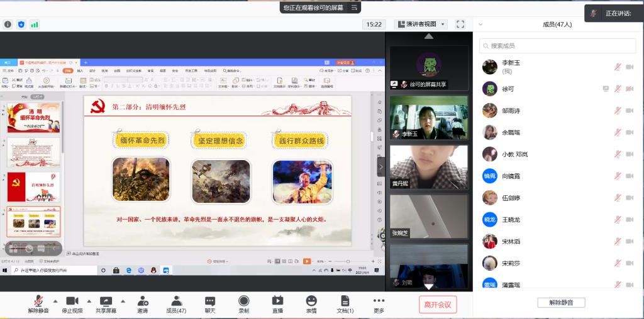Start recording with the 录制 icon
Viewport: 644px width, 319px height.
(x=243, y=301)
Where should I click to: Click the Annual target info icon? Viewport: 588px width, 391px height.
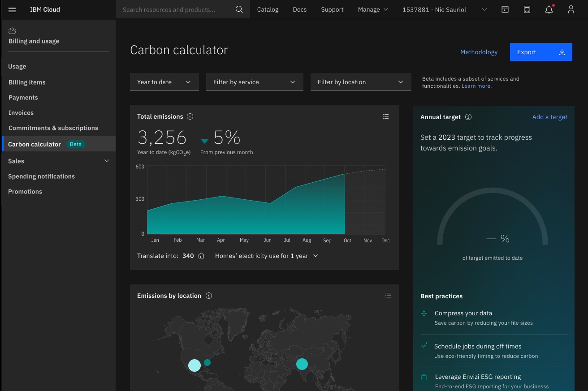(468, 117)
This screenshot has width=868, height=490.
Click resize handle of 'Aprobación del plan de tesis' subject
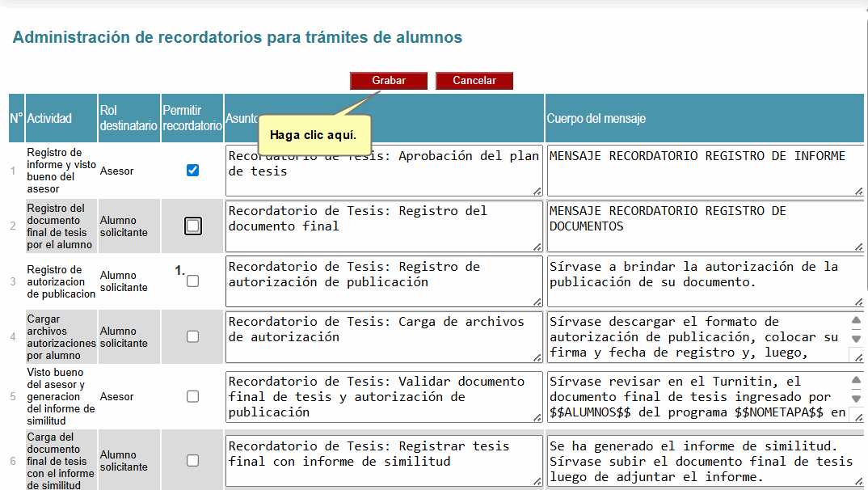tap(537, 191)
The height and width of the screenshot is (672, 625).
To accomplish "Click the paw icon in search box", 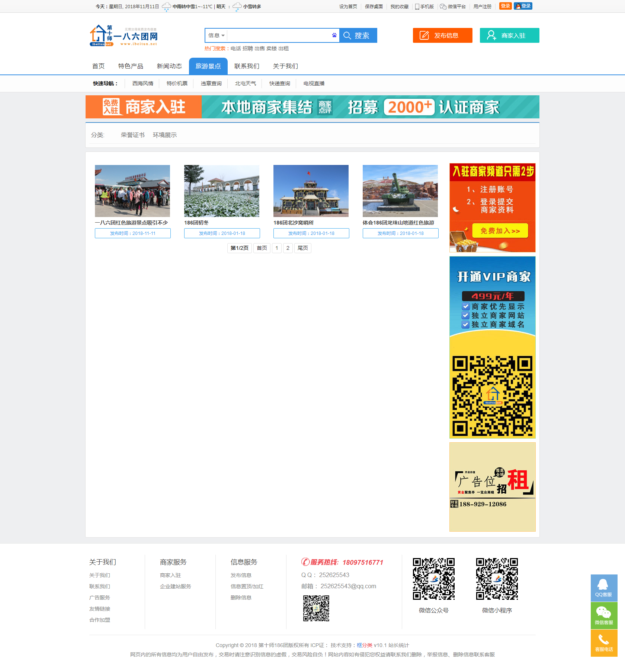I will pyautogui.click(x=334, y=35).
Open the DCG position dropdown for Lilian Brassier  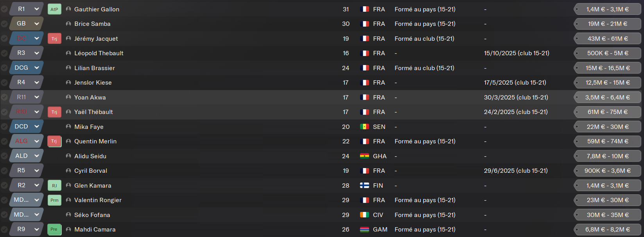pos(36,68)
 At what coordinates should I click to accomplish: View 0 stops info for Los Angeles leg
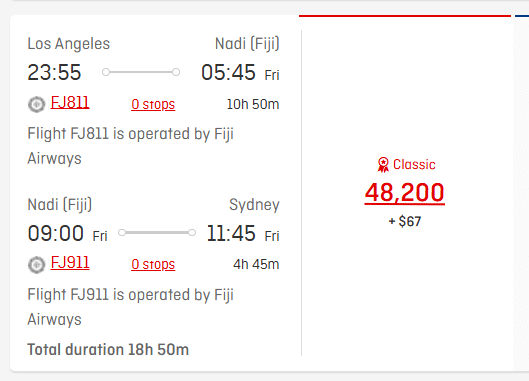tap(153, 105)
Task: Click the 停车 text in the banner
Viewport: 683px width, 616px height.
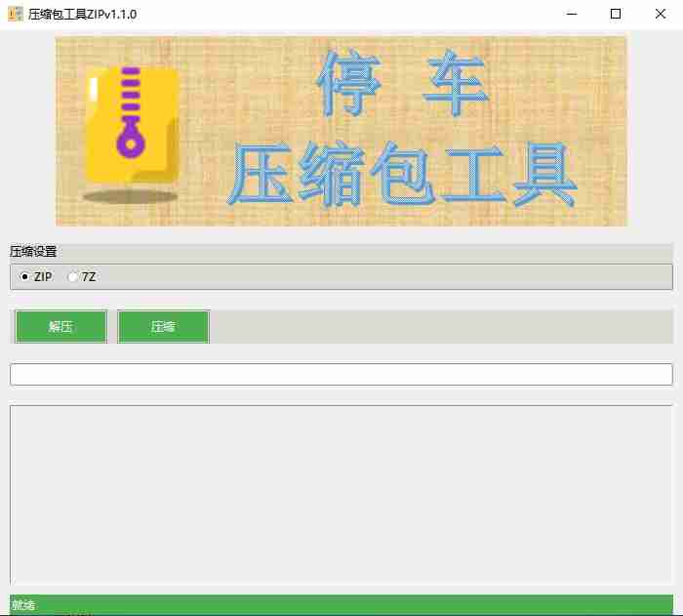Action: coord(401,83)
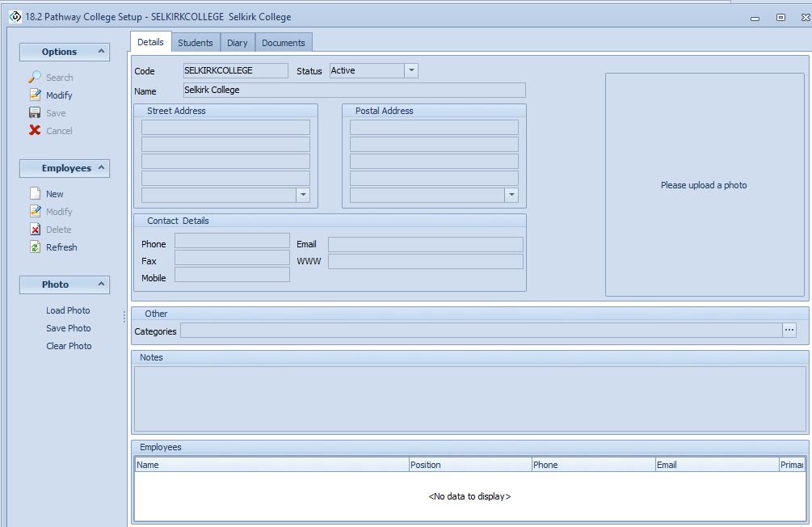
Task: Click the red X Cancel icon
Action: click(35, 131)
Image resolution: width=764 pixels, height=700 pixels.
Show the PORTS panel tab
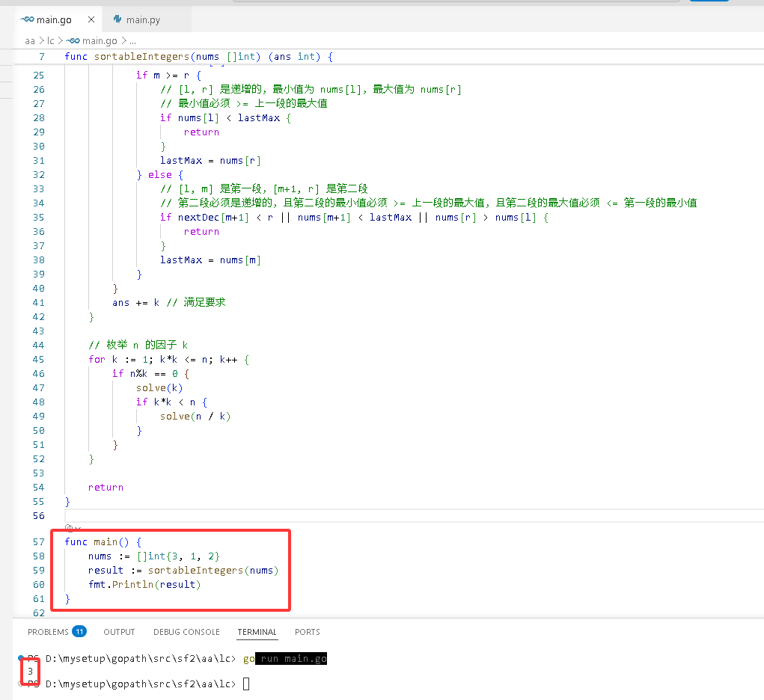[308, 632]
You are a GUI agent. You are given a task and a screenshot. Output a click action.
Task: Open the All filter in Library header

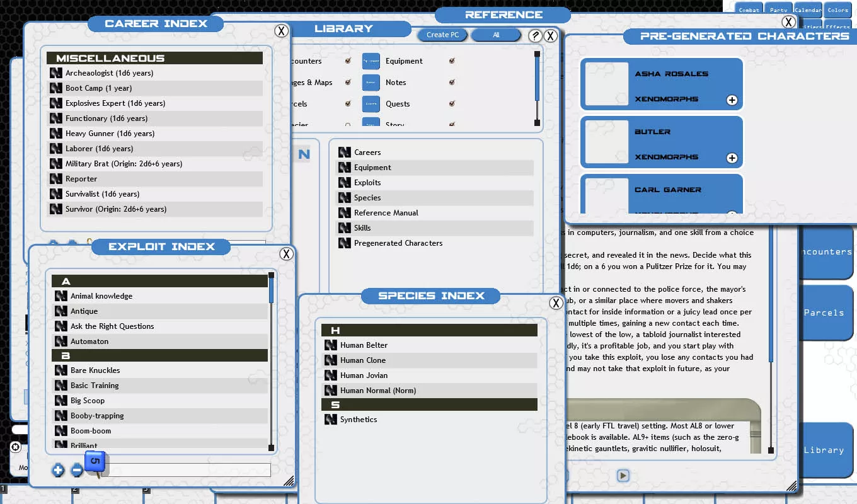(x=496, y=35)
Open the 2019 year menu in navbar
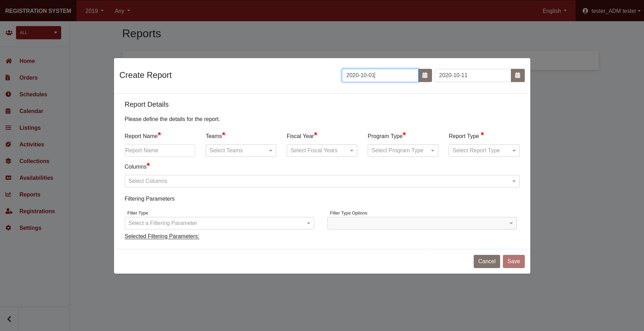 (94, 11)
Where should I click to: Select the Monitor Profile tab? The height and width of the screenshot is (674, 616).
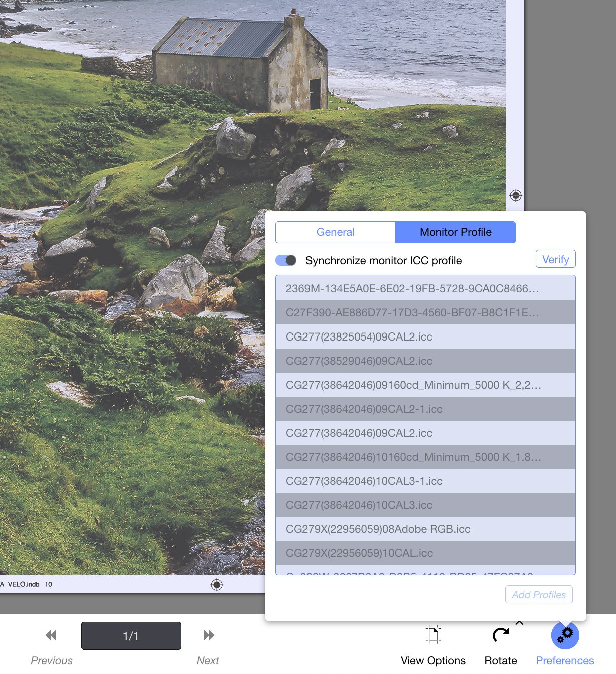pos(455,232)
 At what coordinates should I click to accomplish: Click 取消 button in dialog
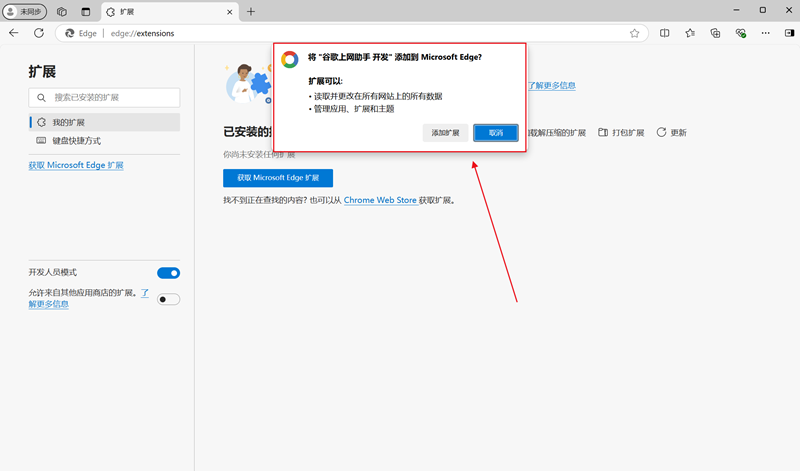tap(496, 133)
══════════════════════════════
**WORK TO BE COMPLETED**
Your response should consist solely of the lines from the line with "At what coordinates should I click to accomplish: Click" through the last line of the entries above, printed exactly and without pictures.

**COMPLETED TASK**
 At what coordinates should I click to accomplish: Click 取消 button in dialog
tap(496, 133)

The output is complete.